La sapienza non ha forse a che fare con la filosofia? In senso stretto sì, poiché anche senza essere filosofi (ed ognuno di noi in realtà un po’ filosofo è) la prima non può esserci senza la curiosità per la conoscenza. Sebbene i filosofi stessi affermino che una definizione esatta di filosofia non esiste, si può dire, e su questo quasi non si trova dissenso, che essa tragga origine dal desiderio di apprendere dell’uomo. Che, in generale, osservando ciò che lo circonda, si pone delle domande e si ingegna per trovare delle risposte. Così, analizzando le cause e le motivazioni di un fenomeno, ogni uomo accresce la sua “sapienza”.
Era così anche per i grandi filosofi, come Aristotele e Platone.
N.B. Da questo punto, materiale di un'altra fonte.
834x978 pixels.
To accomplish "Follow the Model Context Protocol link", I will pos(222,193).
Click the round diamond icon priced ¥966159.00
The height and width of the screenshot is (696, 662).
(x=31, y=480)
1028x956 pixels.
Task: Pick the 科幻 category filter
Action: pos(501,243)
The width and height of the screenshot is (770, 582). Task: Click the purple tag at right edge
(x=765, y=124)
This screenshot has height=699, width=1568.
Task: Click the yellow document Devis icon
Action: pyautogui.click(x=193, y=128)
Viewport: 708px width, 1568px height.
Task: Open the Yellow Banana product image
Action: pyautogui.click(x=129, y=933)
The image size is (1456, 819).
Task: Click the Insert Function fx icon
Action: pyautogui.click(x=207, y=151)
Ma per i greci più antichi non era così: i veri “sapienti” si limitavano a diffondere la sophìa degli dei, la vera sapienza. Questi ultimi erano per lo più i poeti, che si credeva fossero ispirati dalle divinità e quindi facessero da tramite tra la sfera celeste e quella umana. Attraverso le loro opere, gli uomini potevano apprendere la volontà e il sapere degli dei, poiché esse erano scritte come sotto dettatura e perciò non potevano essere, in alcun modo, contestate. La sapienza così considerata era quindi strettamente legata al mito: anch’essa andava accettata in modo passivo, senza poter essere esplorata ed analizzata poiché costituiva parola divina. In fondo, però, neanche gli stessi poeti erano veramente sapienti: erano solo coloro che trasmettevano ciò che gli dei o le Muse, custodi della saggezza, decidevano potesse essere appreso dagli uomini. Insomma, per gli uomini non c’era alcuna speranza di venire a sapere qualcosa che non fosse voluto dagli dei.
E invece qui entra in campo la filosofia: essa indica un desiderio “laico” di conoscere, e l’uomo che se ne interessa tenta, attraverso mezzi umani, di spiegare la realtà in modo razionale, ma sa che non potrà eguagliare in alcun modo la sapienza degli dei, che, in quanto tali, costituiscono la perfezione. Inoltre, ciò che differenzia questi due tipi di sapere non è, come del resto accade tra mito e filosofia, il fatto che uno dei due persegua la verità, mentre l’altro utilizzi per spiegare ciò che non si conosce racconti inverosimili: a tal proposito bisogna ricordare che, nell’antichità, il sapere poetico, sviluppato in poemi e miti, coincideva con la verità degli dei, che la ragione non poteva comprendere e ancor più criticare. Quindi, anche per quanto concerne il sapere poetico e il sapere filosofico, la differenza principale riguardava il fatto che per il primo non era necessario servirsi del lògos, cioè della ragione, che invece diveniva elemento essenziale nel secondo. Questa disciplina finì così per sostituire progressivamente la poesia laddove gli uomini iniziarono a dubitare che i poeti agissero per mano divina. Però, può incuriosire il fatto che filosofia e poesia in fondo abbiano, o meglio, avessero qualcosa in comune, la sapienza: dopotutto oggigiorno mai si potrebbe considerare sapiente una persona che si limita a fare da portavoce di altri.